All that belongs in the answer is the lines from the one containing "Click the Invert Selection icon" to the end of the listing below, copied exactly, pictures excluded.

__RECORDS PROVIDED__:
-*-*-

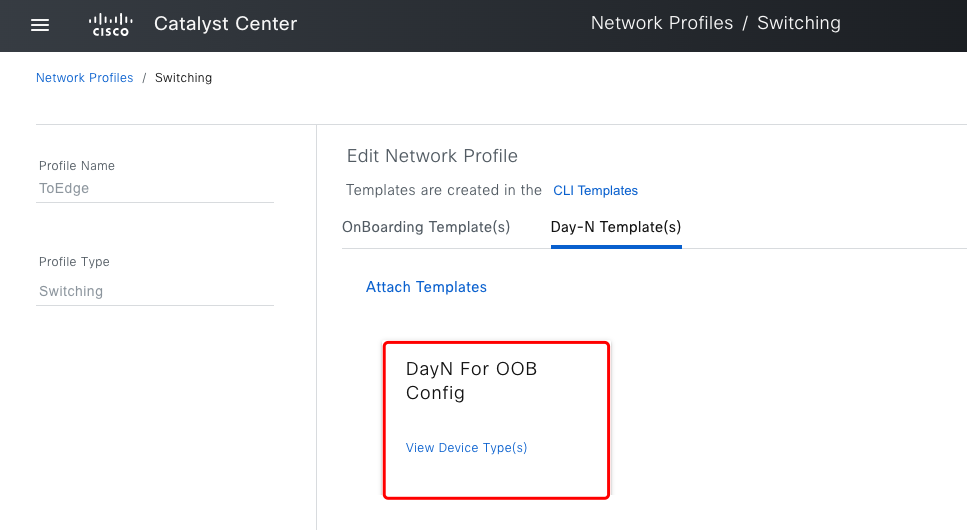Screen dimensions: 967x530
Task: Open View Device Type(s) link
Action: pos(466,448)
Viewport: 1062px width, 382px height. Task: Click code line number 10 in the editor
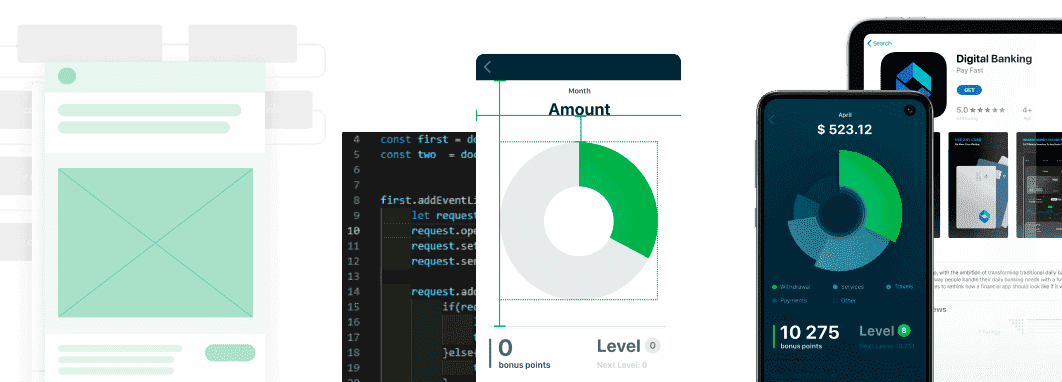(x=353, y=230)
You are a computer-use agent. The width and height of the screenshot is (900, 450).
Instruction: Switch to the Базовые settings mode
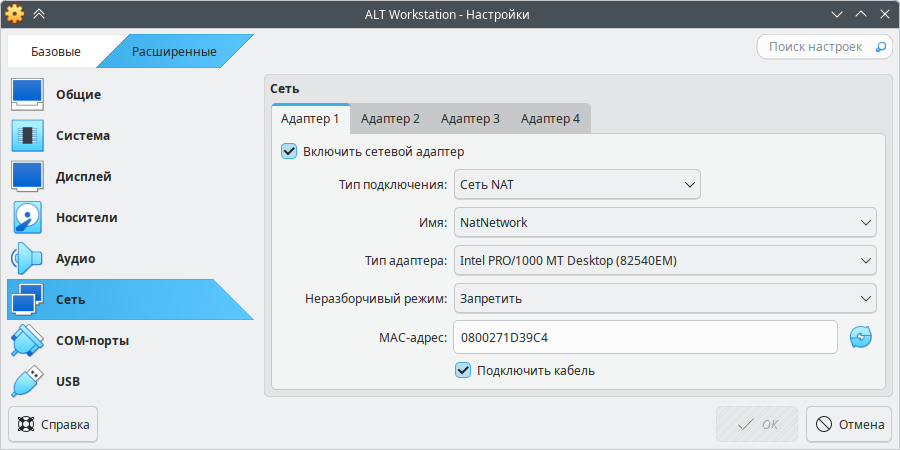click(x=56, y=51)

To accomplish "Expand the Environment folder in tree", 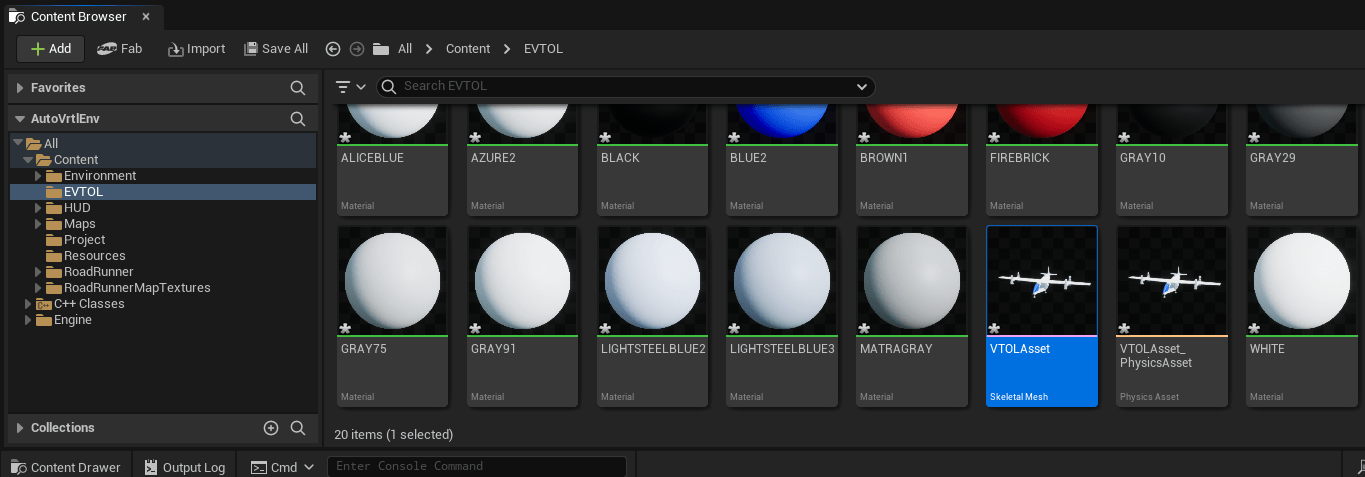I will [38, 176].
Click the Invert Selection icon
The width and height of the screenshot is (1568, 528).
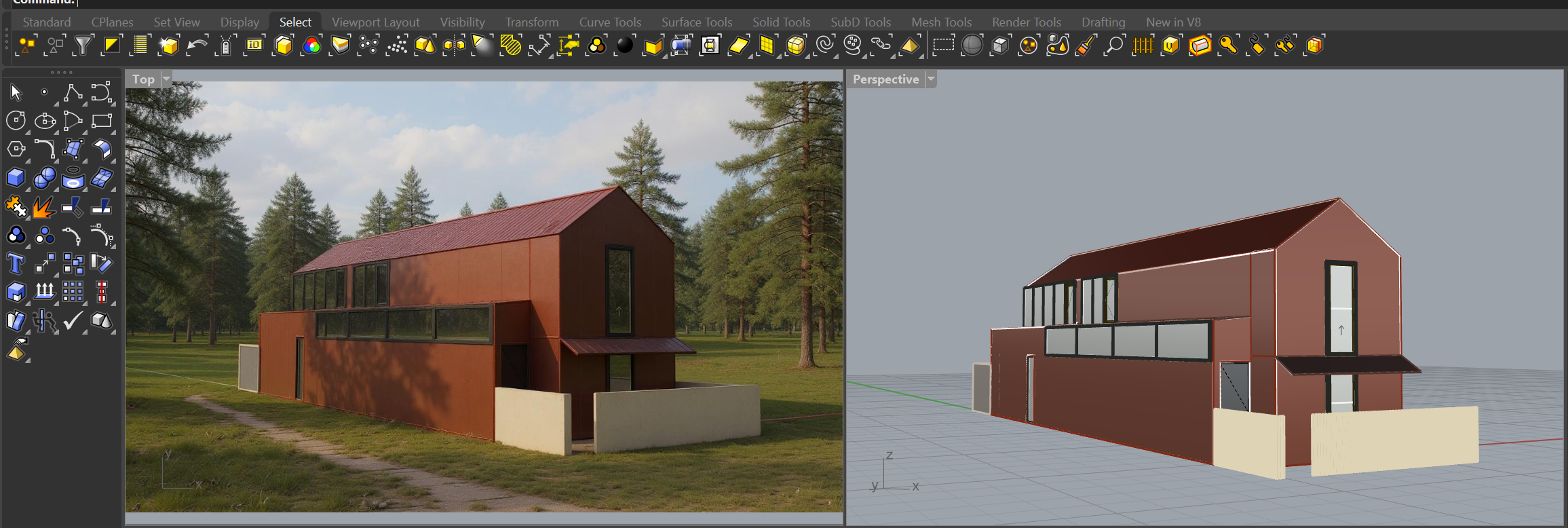[111, 45]
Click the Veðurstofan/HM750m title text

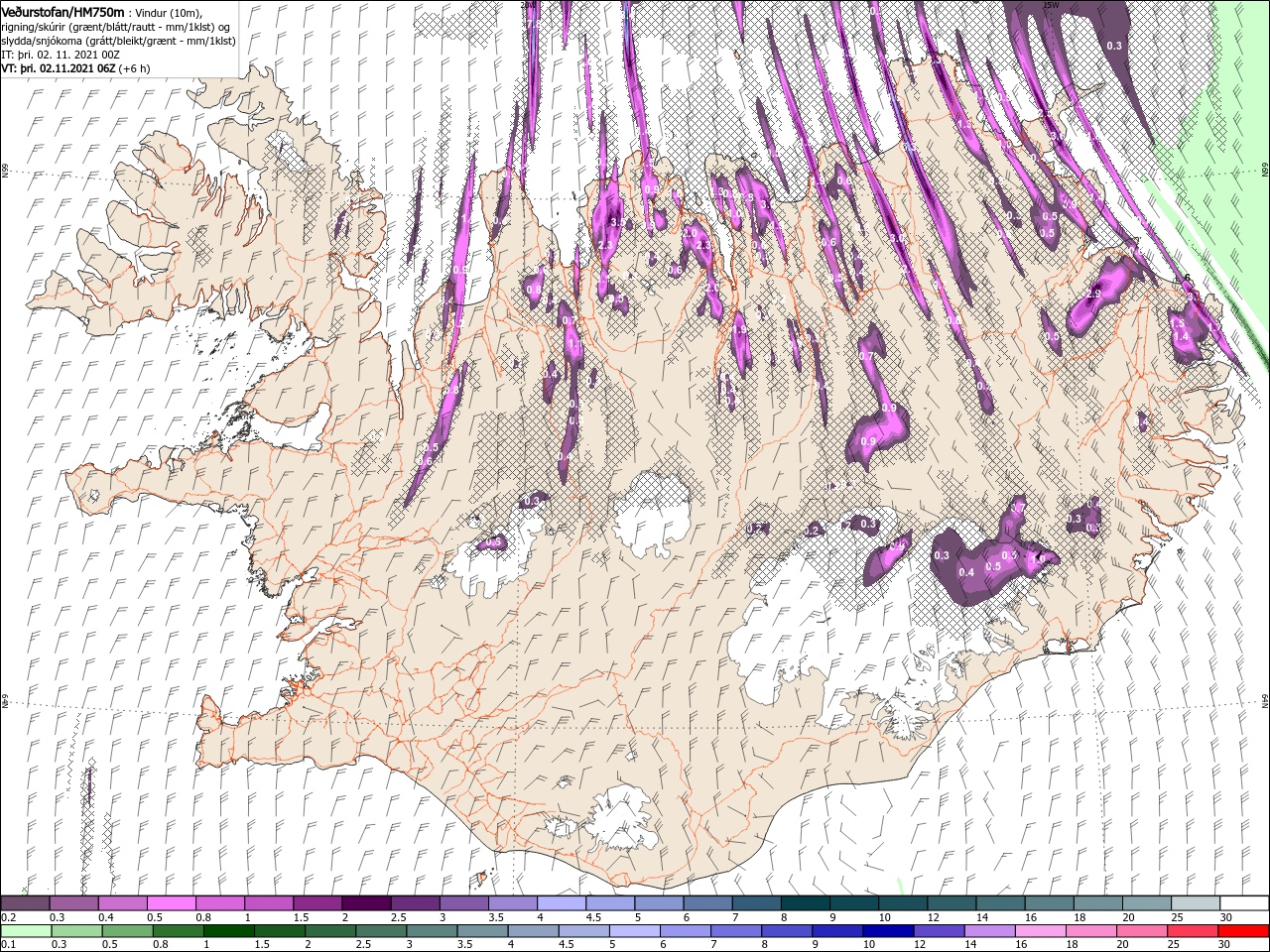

-*-*-

__TASK OUTPUT__:
Click the Invert Selection icon
The width and height of the screenshot is (1568, 528).
[111, 45]
Click the Veðurstofan/HM750m title text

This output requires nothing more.